DATA below:

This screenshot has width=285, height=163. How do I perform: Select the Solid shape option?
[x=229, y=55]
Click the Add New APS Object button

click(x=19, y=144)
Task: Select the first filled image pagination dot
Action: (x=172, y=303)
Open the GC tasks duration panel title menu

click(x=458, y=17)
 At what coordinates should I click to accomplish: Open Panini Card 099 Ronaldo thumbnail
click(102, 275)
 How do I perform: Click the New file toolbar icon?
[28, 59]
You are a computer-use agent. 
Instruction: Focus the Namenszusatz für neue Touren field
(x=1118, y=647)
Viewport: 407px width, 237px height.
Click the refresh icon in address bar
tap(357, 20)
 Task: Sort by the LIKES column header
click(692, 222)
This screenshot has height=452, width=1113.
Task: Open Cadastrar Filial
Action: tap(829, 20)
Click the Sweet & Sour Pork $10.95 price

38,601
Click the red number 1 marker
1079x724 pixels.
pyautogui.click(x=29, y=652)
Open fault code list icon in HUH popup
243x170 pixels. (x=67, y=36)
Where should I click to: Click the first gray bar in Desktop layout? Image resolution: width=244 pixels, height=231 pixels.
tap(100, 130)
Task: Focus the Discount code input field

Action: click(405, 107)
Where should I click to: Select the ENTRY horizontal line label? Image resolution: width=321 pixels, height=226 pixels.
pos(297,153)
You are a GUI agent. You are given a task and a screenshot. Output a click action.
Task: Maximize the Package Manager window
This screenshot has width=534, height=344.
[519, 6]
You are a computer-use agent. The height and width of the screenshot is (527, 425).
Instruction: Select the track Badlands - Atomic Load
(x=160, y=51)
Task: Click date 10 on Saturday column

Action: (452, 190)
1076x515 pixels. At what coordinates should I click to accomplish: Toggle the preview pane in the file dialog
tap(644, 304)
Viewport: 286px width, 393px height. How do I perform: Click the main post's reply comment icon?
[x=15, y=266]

End of DATA.

### WHAT YOU SHOULD DO
Please return every line of the material above that includes "agent".

### OUTPUT BELOW
You are a computer-use agent. 
You are a GUI agent. You are given a task and a screenshot. Output a click action.
You are a computer-use agent. The height and width of the screenshot is (527, 425).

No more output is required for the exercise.